**WHAT IS BEING ASKED**
Take the line with "The image size is (1453, 840)." as the first line and the last line of the data as the final one. Write out those lines exactly, and no others.

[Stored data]
╔══

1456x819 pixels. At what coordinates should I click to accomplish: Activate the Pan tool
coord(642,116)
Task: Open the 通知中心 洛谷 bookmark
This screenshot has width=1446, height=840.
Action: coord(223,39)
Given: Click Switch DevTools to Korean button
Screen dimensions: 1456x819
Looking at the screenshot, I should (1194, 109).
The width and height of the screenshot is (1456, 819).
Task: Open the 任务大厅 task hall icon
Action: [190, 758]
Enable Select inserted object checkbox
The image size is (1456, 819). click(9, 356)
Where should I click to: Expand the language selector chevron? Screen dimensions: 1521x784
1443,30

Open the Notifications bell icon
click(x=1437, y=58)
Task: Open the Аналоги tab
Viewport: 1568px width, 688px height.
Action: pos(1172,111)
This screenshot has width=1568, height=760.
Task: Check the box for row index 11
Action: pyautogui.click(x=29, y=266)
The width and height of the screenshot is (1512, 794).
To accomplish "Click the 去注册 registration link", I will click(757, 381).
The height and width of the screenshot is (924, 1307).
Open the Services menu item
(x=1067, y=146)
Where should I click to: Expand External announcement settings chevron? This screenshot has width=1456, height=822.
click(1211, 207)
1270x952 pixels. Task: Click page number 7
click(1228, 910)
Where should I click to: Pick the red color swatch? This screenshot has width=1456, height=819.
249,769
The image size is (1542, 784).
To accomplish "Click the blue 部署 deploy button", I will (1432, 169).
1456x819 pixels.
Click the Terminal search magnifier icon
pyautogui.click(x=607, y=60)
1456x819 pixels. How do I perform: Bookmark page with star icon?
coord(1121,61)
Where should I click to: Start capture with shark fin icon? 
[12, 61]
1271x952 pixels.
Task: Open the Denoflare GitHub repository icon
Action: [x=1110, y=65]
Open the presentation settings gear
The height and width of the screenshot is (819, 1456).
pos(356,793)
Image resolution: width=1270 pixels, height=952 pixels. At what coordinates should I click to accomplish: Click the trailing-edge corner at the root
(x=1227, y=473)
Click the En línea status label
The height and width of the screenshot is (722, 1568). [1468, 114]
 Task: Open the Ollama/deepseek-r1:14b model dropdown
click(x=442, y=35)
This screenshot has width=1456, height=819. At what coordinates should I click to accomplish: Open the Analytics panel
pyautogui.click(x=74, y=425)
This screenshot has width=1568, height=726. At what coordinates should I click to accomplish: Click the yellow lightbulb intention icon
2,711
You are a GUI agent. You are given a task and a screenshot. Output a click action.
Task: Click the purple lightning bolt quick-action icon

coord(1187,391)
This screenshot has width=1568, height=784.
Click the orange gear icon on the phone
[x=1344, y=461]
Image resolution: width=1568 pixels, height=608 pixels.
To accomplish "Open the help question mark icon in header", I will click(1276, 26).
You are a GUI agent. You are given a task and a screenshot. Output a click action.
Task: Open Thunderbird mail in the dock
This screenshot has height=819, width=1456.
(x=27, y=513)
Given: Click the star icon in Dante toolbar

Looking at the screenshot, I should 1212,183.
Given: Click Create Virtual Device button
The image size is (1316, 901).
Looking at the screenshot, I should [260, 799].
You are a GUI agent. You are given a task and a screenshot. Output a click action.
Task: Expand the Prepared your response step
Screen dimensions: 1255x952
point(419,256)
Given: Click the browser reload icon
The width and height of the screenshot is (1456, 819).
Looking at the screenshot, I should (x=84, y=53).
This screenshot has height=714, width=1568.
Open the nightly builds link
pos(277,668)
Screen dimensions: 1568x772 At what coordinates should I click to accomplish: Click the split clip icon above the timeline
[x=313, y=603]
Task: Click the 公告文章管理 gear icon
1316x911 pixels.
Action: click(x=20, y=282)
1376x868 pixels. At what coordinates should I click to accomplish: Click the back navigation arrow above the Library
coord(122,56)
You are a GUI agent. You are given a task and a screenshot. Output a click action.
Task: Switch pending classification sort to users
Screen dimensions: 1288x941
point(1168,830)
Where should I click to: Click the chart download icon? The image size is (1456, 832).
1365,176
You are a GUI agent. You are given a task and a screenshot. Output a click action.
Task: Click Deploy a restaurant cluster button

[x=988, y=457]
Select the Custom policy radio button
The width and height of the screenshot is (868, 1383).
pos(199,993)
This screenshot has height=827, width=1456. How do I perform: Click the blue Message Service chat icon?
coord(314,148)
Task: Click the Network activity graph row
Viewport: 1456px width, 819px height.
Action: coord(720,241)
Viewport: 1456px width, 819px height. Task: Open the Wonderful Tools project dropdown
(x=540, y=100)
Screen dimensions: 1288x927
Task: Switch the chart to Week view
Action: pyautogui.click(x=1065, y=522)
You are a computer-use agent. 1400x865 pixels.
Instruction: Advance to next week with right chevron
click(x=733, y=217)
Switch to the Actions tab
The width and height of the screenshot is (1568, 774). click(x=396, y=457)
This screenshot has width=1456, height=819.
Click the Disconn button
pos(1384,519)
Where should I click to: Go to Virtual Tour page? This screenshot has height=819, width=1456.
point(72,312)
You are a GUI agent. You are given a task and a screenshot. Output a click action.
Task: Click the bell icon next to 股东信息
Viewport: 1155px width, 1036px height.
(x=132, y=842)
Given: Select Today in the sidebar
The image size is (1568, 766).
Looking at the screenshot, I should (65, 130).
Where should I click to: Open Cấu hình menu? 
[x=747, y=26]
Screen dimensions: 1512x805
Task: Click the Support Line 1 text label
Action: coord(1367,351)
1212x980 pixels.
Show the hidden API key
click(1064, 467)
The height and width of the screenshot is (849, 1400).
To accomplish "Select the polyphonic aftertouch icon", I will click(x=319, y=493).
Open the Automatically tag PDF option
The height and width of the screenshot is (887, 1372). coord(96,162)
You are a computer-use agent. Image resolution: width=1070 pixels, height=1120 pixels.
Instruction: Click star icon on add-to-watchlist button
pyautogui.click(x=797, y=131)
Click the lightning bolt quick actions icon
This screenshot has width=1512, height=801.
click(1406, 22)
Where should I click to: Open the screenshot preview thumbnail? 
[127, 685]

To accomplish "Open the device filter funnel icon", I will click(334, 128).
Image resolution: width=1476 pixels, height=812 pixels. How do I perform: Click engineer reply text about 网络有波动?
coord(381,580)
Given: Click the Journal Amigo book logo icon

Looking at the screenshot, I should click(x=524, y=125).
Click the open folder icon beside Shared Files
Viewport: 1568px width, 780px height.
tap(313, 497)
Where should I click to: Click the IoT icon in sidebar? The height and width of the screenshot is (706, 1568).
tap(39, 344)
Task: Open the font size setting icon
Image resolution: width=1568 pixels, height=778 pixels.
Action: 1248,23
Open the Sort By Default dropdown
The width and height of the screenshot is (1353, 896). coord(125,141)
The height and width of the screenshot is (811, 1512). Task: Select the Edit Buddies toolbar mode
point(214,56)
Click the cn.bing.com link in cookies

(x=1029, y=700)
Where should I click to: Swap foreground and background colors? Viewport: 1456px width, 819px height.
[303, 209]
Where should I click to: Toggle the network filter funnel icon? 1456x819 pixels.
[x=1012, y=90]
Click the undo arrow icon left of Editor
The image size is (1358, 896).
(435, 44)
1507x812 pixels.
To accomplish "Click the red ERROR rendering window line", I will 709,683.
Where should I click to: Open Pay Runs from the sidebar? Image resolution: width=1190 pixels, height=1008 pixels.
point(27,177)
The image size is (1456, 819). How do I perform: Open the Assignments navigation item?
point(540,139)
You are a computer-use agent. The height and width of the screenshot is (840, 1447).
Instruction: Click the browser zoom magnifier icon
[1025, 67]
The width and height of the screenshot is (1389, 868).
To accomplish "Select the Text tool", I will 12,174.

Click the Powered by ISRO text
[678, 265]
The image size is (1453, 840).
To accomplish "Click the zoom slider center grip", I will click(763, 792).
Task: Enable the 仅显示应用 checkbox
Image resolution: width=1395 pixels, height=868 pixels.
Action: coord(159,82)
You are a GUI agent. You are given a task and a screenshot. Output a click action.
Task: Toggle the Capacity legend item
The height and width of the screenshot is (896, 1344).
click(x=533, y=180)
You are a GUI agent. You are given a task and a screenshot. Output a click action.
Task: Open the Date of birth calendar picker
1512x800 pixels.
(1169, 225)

╚══

**ANSWER SPACE**
The image size is (1453, 840).
To accomplish "Click the zoom slider center grip", I will click(763, 792).
Task: Enable the 仅显示应用 checkbox
Image resolution: width=1395 pixels, height=868 pixels.
Action: coord(159,82)
You are a GUI agent. You are given a task and a screenshot. Output a click action.
Task: Toggle the Capacity legend item
The height and width of the screenshot is (896, 1344).
click(x=533, y=180)
You are a GUI agent. You are given a task and a screenshot. Output a click action.
Task: Open the Date of birth calendar picker
1512x800 pixels.
(1169, 225)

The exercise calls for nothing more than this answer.